__Фрагмент страницы__

+ + + + +

А ведь Бритвин в повести В. Быкова понимает, что воюет не по-партизански. Потому-то он долго темнит, не раскрывает Степке свой "план" операции: взорвать мост, пожертвовав жизнью мальчишки и — более того — одурачив наивно-восторженного мальчишку. Ведь он дурачит того паренька с самого начала, как только сообразил, что можно его детский порыв использовать: хитрит, предательски неискренен с юным патриотом. Конечно, у него готово и этому оправдание: что, мол, церемониться — "полицаев сынок"!
Знает Бритвин, что не по-партизански все сделал. Потому-то подсылает Данилу к яме, где сидит арестованный Степка, уговаривать его не раскрывать комиссару, как взорвали мост, каким "способом". Даже готов простить покушение на свою жизнь, настолько уверен, что партизаны не похвалят его за круглянскую "целесообразность".
Партизаны не похвалили — похвалил И. Мотяшов. Но дело, в конце концов, не в самой статье И. Мотяшова. Почему бы критику, "отдельно взятому", и не раскритиковать повесть, если он не увидел в ней необходимых достоинств. Его право.
Иное дело — что вдруг "затвердела", сделалась как бы нормой точка зрения критика, который первый высказался о произведении. И все же точка зрения критика И. Мотяшова, первым высказавшегося о "Круглянском мосте", уже оспаривается, по-другому пишут об этой повести. Например, А. Овчаренко в изданной МГУ книжке о современной белорусской прозе (1971), В. Коваленко в статье, напечатанной в сборнике "Единство" (1972).

+ + + + +

__Исходные данные__
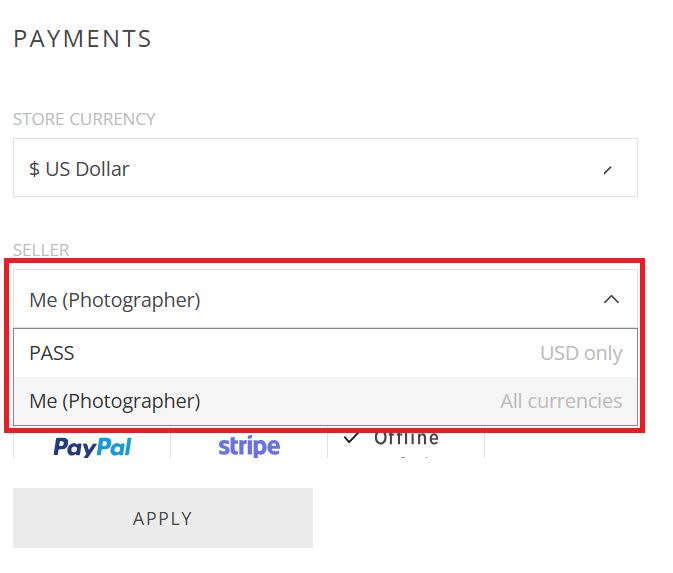Collapse Seller list with the up chevron
Image resolution: width=673 pixels, height=573 pixels.
coord(611,299)
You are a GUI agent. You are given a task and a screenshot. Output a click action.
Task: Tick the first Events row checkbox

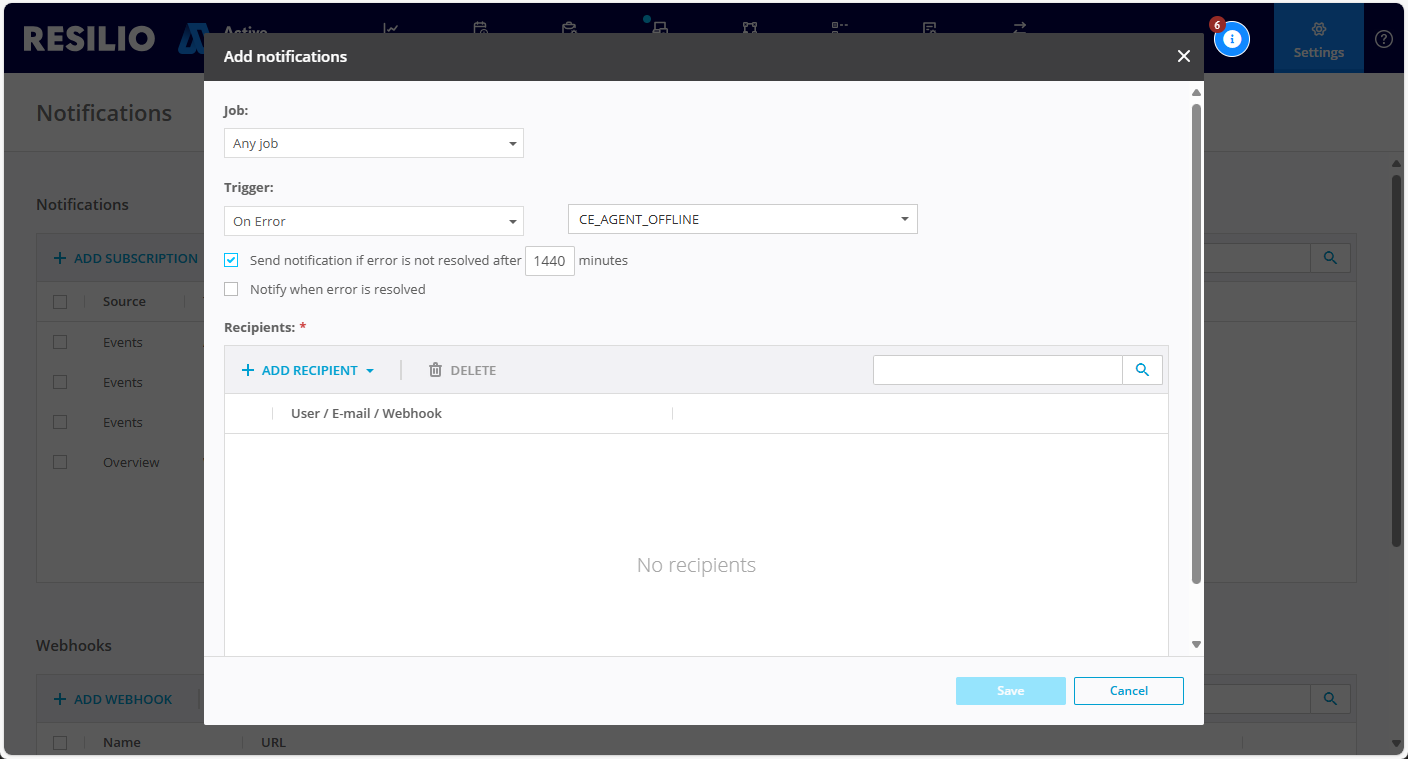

+ + + + +

__Задания__
• a. Укажите, в каком году МГУ издал книжку А. Овчаренко о современной белорусской прозе, упомянутую в тексте о повести «Круглянский мост».
• b. Переведите на английский язык предложение из текста о повести «Круглянский мост»: «Ведь он дурачит того паренька с самого начала, как только сообразил, что можно его детский порыв использовать: хитрит, предательски неискренен с юным патриотом».
• c. Продолжите текст о повести «Круглянский мост» после его последнего предложения.

__Ответы__
• a. В 1971 году.

• b. After all, he has been fooling that boy from the very beginning, ever since he realized that the boy's childish impulse could be put to use: he schemes and is treacherously insincere with the young patriot.

• c.
Максим Танк в отчетном докладе на VI писательском съезде Белоруссии говорил:
"Произведения В. Быкова, в частности последние повести, как правило, носят локальный характер, в основе каждой из них стоит та или иная конкретная проблема. В повести "Круглянский мост", например, проблема: какие средства позволительны ради достижения цели? Бритвин считает, что для достижения цели позволительны любые средства, и в достижении ее не останавливается перед подлостью. Всем строем произведения вместе со своим юным героем В. Быков гневно осуждает философию Бритвина, как несовместимую с партизанской моралью. Эта точка зрения никак не расходится с той, какой придерживаются народные мстители".
И еще: "Признавая справедливость отдельных критических замечаний в адрес Быкова, мы вместе с тем не можем не отметить, что в той критике, которая адресовалась писателю, были и такие обвинения, с которыми, профессиональным литераторам согласиться трудно" [12].
"Круглянский мост" (1968) — первая повесть В. Быкова не фронтовая. Правда, был у него до этого неплохой рассказ о матери, неразумным поступком погубившей собственных детей: попросила родственника-полицая помешать ее подросткам сыновьям уйти в лес, в партизаны — на погибель, как ей думалось.
Есть и в прежних повестях его сцены из жизни в оккупированной Белоруссии: Лозняк ("Третья ракета") вспоминает время от времени свое партизанское прошлое; есть похожие отступления и в "Измене". Но на этих страницах по-настоящему не чувствовалось Быкова: очень приблизительные сцены, выполняющие больше информационную функцию.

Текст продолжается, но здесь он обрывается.